READING TEXT: Begin

# DATA DOWNLOAD AND EXPLORATION

## 1. Project Context
This projects aims to recognize fouls in soccer matches through multi-view videos. We use the SoccerNet-v2 dataset, wich provides detailed videos and annotations for training an validating.

This first notebook will cover the **installation** of the dataset to be used. This dataset is provided by _SoccerNet_ and contains over 3.000 multi-view videos for training, validation and testing, and provides 273 actions for the challenge.

We start by installing the __SoccerNet-v2__, wich will provide us the necessary tools for the download of the dataset.


## 2. Setup Instructions

We use a virtual environment to manage the project's dependecies. This prevents conflicts with Python configuration between contributors.

READING TEXT: End
SUPPLIED INFORMATION: Begin

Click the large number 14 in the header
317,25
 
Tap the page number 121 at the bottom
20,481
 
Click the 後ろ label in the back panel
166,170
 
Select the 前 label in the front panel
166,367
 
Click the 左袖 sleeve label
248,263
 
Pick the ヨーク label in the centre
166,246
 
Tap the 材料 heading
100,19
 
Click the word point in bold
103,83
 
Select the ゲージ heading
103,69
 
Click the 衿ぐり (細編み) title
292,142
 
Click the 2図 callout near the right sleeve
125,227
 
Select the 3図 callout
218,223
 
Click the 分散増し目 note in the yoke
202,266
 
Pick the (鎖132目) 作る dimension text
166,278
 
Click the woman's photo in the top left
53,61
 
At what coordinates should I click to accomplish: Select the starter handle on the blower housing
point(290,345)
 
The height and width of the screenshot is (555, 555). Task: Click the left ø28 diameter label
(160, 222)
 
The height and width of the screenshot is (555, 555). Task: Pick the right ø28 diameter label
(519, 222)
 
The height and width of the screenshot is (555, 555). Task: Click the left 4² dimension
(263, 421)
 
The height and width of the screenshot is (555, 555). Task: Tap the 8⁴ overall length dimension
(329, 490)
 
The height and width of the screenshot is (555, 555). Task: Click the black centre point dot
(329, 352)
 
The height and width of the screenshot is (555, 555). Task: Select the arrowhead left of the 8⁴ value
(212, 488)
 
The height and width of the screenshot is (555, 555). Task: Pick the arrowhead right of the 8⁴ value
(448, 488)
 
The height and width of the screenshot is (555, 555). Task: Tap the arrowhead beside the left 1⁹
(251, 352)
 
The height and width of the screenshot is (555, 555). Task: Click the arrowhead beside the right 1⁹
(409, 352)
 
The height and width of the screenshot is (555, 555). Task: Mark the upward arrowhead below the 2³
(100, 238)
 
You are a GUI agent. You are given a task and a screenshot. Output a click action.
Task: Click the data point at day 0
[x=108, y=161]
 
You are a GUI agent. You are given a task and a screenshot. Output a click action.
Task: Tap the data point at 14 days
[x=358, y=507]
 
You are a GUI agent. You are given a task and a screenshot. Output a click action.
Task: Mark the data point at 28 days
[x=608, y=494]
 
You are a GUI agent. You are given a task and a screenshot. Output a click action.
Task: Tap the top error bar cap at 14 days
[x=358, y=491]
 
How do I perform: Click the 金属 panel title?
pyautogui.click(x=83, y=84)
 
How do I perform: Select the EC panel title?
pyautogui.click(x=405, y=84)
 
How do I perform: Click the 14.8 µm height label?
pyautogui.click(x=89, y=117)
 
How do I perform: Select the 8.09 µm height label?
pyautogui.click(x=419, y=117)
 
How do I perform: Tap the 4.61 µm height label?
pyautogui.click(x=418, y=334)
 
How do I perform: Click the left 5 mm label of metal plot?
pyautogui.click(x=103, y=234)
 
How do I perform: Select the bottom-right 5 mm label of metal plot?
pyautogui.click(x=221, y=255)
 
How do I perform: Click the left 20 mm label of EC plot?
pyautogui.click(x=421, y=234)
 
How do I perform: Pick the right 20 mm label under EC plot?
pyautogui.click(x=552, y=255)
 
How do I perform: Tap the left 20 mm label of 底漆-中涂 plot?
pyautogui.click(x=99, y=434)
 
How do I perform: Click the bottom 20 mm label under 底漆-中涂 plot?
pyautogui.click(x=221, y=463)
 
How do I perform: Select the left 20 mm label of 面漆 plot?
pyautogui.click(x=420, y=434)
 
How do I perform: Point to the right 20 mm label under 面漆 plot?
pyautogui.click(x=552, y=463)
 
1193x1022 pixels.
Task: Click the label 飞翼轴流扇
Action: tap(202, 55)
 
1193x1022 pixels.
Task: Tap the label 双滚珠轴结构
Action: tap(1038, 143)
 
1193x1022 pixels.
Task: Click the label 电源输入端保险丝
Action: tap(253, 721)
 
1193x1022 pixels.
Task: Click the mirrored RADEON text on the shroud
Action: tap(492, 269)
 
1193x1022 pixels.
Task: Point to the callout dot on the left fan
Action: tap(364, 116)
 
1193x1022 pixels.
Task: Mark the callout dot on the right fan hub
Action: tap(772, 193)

SUPPLIED INFORMATION: End

--- REQUIRED WORK ---
• 1. According to the soccer foul notebook, how many actions does the dataset provide for the challenge?
• 2. Rewrite the stretch of the soccer foul notebook from "# DATA DOWNLOAD" through "of the dataset.", changing "notebook" to "guide".
The material has no connection to the soccer foul notebook.

--- SOLUTIONS BELOW ---
• 1. 273 actions.

• 2.
# DATA DOWNLOAD AND EXPLORATION

## 1. Project Context
This projects aims to recognize fouls in soccer matches through multi-view videos. We use the SoccerNet-v2 dataset, wich provides detailed videos and annotations for training an validating.

This first guide will cover the **installation** of the dataset to be used. This dataset is provided by _SoccerNet_ and contains over 3.000 multi-view videos for training, validation and testing, and provides 273 actions for the challenge.

We start by installing the __SoccerNet-v2__, wich will provide us the necessary tools for the download of the dataset.